Tulsa's Future wraps up five-year regional economic development plan
28 Dec 2020
Tulsa’s Future, the public-private regional economic development partnership led by the Tulsa Regional Chamber, will mark the completion of the third five-year phase of its economic development plan at the end of December. Since 2016, Tulsa’s Future has supported the creation of 16,704 jobs and more than $1.9 billion of capital investment in northeast Oklahoma.
Tulsa’s Future is a collaborative economic development partnership that works with the City of Tulsa, more than 200 private investors, and numerous regional and tribal partners to further economic prosperity in the Tulsa region. Since its inception 15 years ago, Tulsa’s Future has supported the creation of more than 69,000 jobs and more than $3.8 billion in capital investment.
During its third five-year phase from 2016 to 2020, Tulsa’s Future supported a number of major economic development projects, including Greenheck Group’s multi-phase manufacturing campus, Sofidel’s $360 million plant in Inola, Amazon’s 2.5 million-square-foot fulfillment center and Milo’s Tea Company’s expansion to Tulsa.
“Tulsa’s Future is a proven model of collaboration that has put the Tulsa region on the map as an ideal place for companies to grow,” says Justin McLaughlin, executive vice president, COO and interim senior vice president of economic development for the Tulsa Regional Chamber. “Through business retention and expansion efforts, we’ve supported new job growth in the region while also attracting world-class companies to locate here, further positioning Tulsa as a nationally competitive city.”
While the Chamber’s economic development strategy pivoted in response to the pandemic, northeast Oklahoma experienced significant new economic development activity this year. In February, American Airlines announced a $550 million investment at its Tulsa maintenance base, the largest capital investment in Tulsa’s history. In early March, the Chamber and City of Tulsa celebrated more than 25 years of partnership with Whirlpool as the company opened its $55 million factory distribution center.
With the onset of the pandemic, the Chamber shifted its focus to meet the immediate needs of area businesses and help retain as many jobs and workers as possible. That work will continue in the coming year as the Chamber raises funds to support Tulsa’s Future: Road to Recovery. This one-year strategic work plan will address today’s urgent needs for recovery and stabilization while paving the way for a new longer-term Tulsa’s Future plan to launch in 2022.

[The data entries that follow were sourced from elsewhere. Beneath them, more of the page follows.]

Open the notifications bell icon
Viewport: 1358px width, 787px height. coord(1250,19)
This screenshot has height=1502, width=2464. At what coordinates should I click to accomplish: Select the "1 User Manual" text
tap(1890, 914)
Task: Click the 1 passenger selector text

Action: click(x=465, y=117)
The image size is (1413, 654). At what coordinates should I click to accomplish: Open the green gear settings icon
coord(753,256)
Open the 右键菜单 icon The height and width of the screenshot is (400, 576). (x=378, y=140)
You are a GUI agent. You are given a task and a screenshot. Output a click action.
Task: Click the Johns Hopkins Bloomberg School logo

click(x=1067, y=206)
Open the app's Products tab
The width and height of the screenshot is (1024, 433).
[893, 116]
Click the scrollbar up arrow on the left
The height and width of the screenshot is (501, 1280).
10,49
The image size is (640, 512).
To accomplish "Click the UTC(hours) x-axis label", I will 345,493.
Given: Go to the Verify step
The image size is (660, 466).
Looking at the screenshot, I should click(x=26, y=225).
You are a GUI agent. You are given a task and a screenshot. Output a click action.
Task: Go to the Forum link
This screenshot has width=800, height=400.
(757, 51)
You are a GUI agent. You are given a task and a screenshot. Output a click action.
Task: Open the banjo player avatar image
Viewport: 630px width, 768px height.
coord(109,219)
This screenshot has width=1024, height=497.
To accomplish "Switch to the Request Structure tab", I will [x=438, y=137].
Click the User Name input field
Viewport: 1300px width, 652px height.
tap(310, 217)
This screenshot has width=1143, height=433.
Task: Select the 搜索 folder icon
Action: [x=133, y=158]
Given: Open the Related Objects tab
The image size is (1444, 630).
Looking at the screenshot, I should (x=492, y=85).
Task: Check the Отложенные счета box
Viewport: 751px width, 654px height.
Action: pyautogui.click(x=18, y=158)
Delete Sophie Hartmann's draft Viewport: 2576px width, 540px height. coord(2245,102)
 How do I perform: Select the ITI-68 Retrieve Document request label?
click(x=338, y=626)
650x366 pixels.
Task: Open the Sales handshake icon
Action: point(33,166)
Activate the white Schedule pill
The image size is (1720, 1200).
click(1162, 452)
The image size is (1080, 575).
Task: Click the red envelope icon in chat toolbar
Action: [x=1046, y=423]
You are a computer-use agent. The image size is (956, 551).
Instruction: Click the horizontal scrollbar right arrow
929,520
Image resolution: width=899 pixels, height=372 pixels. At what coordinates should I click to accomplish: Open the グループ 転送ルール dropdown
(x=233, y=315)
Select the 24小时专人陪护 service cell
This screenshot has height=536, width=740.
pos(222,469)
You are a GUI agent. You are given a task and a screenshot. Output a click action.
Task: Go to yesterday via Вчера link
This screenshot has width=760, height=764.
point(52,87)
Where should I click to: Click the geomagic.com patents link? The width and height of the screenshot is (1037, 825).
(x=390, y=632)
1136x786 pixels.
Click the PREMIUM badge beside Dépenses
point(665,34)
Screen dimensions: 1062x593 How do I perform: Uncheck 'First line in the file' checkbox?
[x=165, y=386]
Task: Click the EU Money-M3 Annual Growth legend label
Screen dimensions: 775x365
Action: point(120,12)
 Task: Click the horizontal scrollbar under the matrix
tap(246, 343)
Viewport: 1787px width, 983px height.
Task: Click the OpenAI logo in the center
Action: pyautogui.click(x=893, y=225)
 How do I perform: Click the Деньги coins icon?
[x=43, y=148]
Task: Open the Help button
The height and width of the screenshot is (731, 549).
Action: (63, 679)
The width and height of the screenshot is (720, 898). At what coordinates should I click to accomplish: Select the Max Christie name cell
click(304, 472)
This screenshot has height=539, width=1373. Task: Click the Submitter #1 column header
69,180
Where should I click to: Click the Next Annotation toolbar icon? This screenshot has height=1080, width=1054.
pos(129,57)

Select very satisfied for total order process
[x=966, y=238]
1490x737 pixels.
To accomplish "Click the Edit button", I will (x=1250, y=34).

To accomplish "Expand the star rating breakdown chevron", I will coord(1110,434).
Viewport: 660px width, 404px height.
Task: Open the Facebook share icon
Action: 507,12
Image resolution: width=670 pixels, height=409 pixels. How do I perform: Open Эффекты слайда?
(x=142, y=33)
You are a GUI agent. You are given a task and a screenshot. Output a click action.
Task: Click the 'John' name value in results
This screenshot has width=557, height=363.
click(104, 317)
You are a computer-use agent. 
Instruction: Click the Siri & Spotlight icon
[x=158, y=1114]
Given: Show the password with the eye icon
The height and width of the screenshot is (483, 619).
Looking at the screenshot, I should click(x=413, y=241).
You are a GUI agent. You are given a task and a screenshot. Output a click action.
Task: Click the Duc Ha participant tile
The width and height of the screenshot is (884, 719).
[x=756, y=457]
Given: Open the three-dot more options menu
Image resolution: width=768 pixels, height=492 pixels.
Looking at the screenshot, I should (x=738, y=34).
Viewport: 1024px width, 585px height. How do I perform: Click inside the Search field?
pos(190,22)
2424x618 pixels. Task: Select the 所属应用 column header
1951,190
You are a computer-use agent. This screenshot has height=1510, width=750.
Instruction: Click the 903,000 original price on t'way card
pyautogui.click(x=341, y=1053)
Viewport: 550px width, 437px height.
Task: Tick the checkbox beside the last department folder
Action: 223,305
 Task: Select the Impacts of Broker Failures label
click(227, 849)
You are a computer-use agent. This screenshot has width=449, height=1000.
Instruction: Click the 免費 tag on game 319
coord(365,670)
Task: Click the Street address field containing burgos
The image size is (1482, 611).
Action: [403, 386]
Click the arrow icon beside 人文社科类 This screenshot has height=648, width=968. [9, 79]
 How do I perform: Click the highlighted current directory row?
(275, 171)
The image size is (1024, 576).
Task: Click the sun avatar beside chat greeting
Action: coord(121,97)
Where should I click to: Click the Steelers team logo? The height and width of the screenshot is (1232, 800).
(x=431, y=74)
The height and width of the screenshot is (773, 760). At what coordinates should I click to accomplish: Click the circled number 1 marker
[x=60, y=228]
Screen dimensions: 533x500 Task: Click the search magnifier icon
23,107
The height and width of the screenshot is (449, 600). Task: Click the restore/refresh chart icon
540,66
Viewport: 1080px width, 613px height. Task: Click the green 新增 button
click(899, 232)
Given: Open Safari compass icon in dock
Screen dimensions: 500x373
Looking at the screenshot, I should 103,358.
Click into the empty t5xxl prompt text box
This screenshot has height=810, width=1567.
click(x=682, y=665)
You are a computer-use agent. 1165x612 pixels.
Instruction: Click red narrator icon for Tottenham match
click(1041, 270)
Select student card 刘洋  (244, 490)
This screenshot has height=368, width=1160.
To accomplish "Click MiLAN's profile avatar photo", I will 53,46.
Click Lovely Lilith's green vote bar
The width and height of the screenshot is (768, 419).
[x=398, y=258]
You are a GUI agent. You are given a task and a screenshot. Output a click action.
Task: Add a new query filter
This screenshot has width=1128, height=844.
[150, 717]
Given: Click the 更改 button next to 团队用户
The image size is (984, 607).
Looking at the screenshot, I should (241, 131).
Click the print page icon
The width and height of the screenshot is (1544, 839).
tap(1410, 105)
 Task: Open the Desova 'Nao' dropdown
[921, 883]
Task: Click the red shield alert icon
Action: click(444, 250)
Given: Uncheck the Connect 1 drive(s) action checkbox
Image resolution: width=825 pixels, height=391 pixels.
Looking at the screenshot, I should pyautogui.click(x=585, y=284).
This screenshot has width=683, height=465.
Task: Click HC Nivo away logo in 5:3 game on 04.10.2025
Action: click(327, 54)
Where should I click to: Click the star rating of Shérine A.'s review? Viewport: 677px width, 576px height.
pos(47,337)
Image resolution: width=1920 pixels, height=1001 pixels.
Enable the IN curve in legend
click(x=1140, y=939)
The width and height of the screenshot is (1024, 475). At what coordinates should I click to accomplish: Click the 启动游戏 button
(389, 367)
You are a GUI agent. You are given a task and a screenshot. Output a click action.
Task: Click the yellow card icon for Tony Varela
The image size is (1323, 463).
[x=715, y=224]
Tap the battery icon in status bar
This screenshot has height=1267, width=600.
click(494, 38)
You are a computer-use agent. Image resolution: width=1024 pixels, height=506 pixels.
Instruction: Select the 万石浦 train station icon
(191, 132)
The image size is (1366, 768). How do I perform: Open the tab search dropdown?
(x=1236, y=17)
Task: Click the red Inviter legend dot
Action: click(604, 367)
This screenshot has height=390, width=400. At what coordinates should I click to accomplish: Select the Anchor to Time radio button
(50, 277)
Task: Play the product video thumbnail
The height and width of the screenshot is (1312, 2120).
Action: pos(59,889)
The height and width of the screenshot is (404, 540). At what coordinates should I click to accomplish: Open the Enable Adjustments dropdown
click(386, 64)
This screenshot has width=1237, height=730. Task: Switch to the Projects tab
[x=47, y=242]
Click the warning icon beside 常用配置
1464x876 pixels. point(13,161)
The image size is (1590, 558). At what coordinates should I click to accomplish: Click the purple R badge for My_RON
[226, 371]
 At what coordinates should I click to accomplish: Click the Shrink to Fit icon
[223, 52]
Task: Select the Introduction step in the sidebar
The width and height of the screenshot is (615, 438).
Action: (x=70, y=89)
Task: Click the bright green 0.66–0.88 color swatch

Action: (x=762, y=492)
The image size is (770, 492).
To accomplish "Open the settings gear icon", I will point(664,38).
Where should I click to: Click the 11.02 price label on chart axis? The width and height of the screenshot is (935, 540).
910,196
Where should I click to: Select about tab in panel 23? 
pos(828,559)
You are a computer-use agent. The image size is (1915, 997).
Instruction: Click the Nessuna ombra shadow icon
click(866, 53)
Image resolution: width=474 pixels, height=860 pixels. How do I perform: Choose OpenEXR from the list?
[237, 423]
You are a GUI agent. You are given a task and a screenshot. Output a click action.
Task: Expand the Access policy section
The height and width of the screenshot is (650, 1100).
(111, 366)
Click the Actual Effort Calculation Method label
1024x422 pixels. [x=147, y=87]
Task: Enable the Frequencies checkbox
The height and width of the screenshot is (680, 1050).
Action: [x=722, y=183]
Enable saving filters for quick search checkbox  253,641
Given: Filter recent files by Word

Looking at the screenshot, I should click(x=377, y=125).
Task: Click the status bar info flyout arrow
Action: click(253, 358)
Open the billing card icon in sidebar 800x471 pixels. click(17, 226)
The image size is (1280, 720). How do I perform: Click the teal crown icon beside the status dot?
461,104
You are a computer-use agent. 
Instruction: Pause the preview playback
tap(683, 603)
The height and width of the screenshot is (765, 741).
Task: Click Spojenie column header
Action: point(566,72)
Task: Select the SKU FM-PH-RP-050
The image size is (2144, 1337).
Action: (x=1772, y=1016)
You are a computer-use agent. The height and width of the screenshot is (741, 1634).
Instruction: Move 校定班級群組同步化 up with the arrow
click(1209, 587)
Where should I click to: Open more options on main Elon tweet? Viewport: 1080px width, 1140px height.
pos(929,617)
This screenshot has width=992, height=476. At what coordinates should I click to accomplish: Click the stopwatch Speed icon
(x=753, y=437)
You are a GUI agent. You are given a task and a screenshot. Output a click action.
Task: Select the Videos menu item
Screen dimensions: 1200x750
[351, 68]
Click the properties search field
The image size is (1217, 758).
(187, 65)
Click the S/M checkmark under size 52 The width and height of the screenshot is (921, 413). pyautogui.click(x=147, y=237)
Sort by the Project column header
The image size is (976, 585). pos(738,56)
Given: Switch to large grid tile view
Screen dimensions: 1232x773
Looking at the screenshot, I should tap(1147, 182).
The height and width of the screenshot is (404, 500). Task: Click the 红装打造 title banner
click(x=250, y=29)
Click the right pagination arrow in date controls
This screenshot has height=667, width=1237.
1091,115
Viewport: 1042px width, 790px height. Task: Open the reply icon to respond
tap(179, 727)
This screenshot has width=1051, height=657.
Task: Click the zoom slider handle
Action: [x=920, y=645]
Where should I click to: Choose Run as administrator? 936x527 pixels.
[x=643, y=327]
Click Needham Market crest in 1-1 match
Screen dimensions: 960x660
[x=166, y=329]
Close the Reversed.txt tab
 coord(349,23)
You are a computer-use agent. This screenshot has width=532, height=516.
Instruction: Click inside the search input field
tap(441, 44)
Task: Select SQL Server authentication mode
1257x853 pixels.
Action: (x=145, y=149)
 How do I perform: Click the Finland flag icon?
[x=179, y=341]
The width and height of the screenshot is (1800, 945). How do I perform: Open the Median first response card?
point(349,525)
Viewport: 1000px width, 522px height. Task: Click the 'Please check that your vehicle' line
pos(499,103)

“We’re proud of the work done this year to support economic recovery, but we also recognize how much work remains,” says Carlin Conner, chair of Tulsa’s Future. “This short-term strategy, while revamping our long-term strategy, is critical to Tulsa’s long-term success. The Chamber’s enhanced collaboration within the business community and strong strategic alignment with other economic development partners will allow us to provide much-needed support to area businesses while ensuring we remain at the forefront of innovation and are poised for future growth.”
Supporting the region’s retained and retrained workers will be foundational to northeast Oklahoma’s long-term recovery and a large focus of Tulsa’s Future: Road to Recovery. Based on a recommendation of the Mayor’s Economic Recovery Advisory Committee, the Chamber launched a displaced workers study this fall. The study will provide a better understanding of available skill sets in the talent pipeline and what will be needed to compete in the future job market. The results of the study will be released in early January and will shape the future scope of work for the Chamber’s workforce and talent strategies.
Tulsa’s Future: Road to Recovery will also capitalize on the positive momentum created by high-profile national exposure during Tulsa’s bid for a Tesla Gigafactory to attract new employers and transformative projects to the region.
“Year after year, we’ve continued to attract the attention of nationally recognized companies, and despite the pandemic, this year was no different,” says Mike Neal, president and CEO of the Tulsa Regional Chamber. “Northeast Oklahoma is a region where companies like Macy’s, Google, American Airlines and Tesla can be successful. We thank and commend our numerous partners who invest in and support Tulsa’s Future, and we are eager to help lead the Tulsa region toward post-pandemic prosperity.”